━━ Records shown ━━

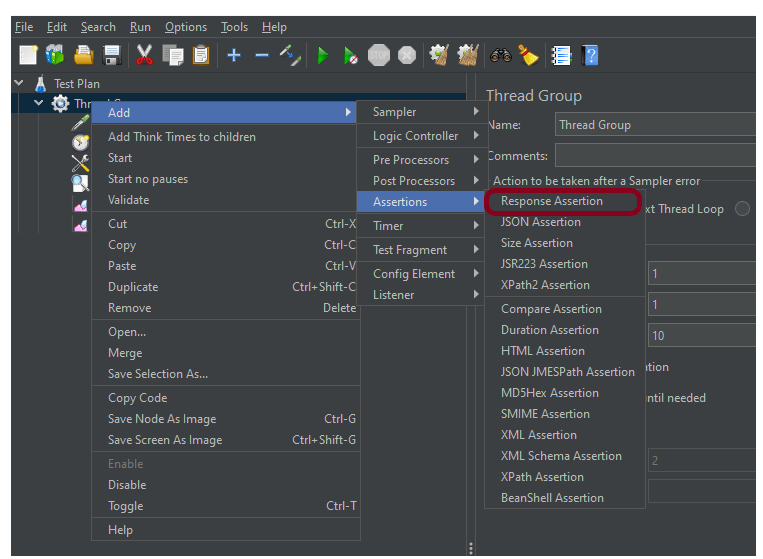
Task: Click the Stop icon in toolbar
Action: pyautogui.click(x=378, y=55)
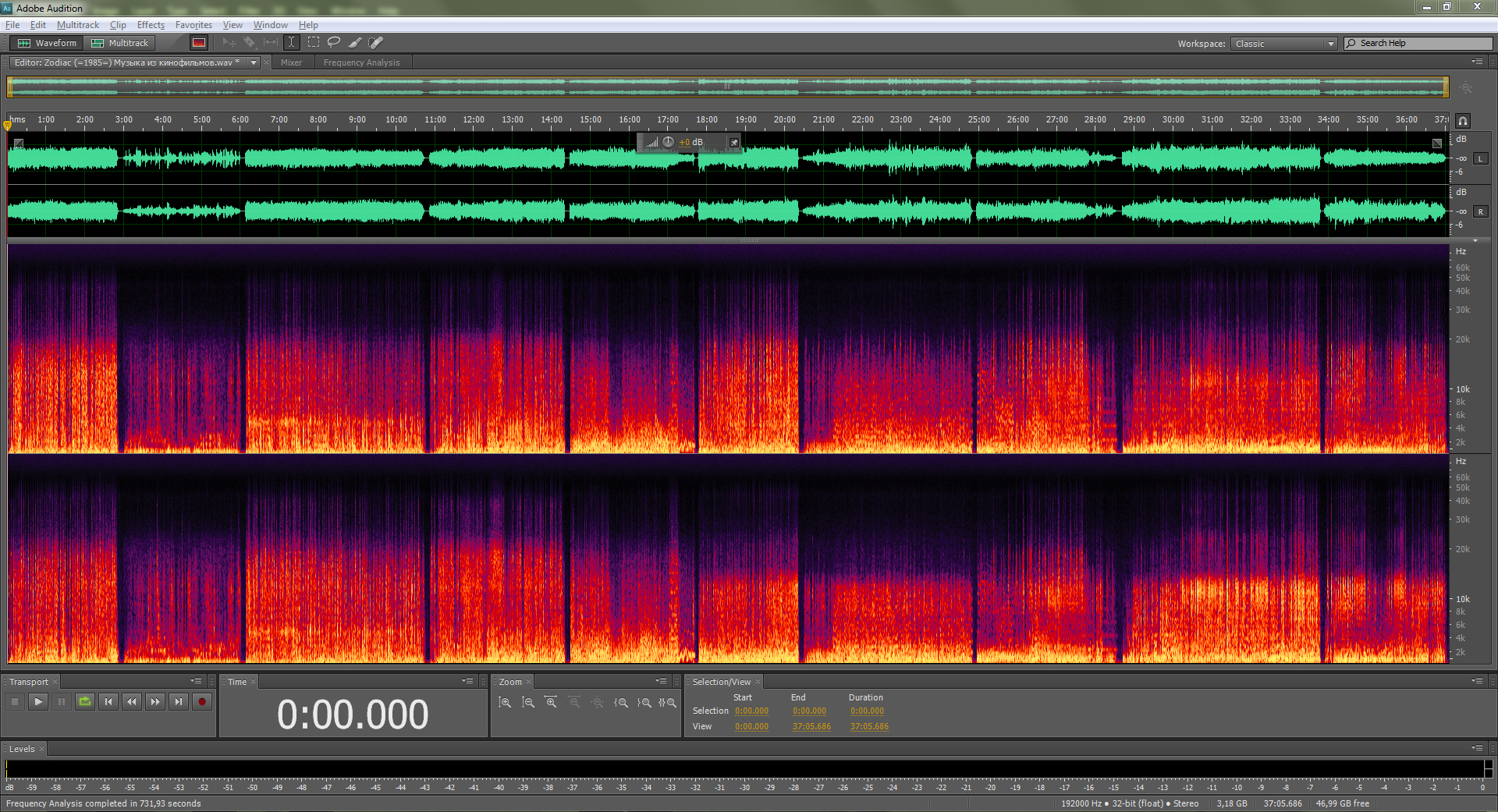The height and width of the screenshot is (812, 1498).
Task: Select the Paintbrush Selection tool
Action: click(x=355, y=43)
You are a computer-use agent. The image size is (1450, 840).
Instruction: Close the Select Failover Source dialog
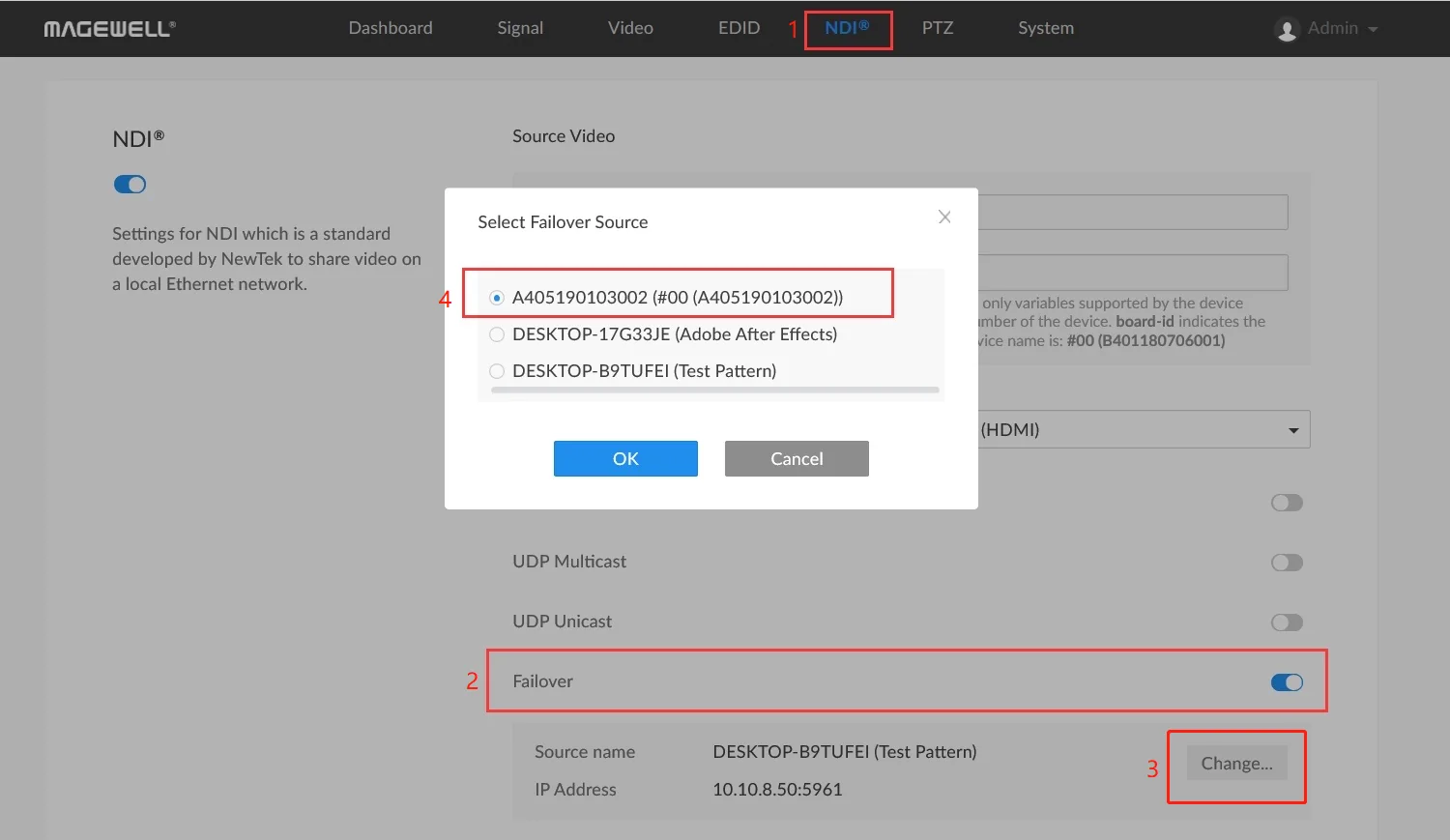coord(944,217)
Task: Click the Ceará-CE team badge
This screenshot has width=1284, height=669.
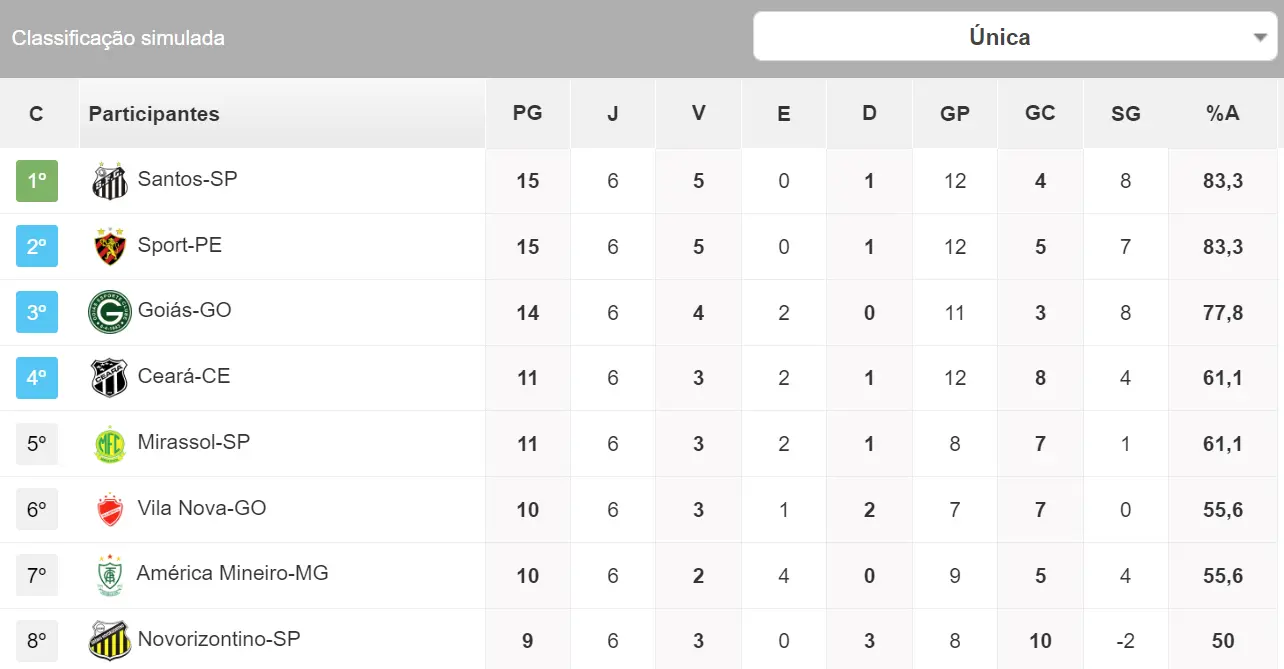Action: point(110,378)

━━━

- Try it
Return nothing except the lines from the line with "You are a computer-use" through the last line of the records above, copied exactly and without pictures.

- Problem solution
You are a computer-use agent. The image size is (1450, 840).
Instruction: Close the Select Failover Source dialog
coord(944,217)
Task: Click the Ceará-CE team badge
This screenshot has width=1284, height=669.
Action: point(110,378)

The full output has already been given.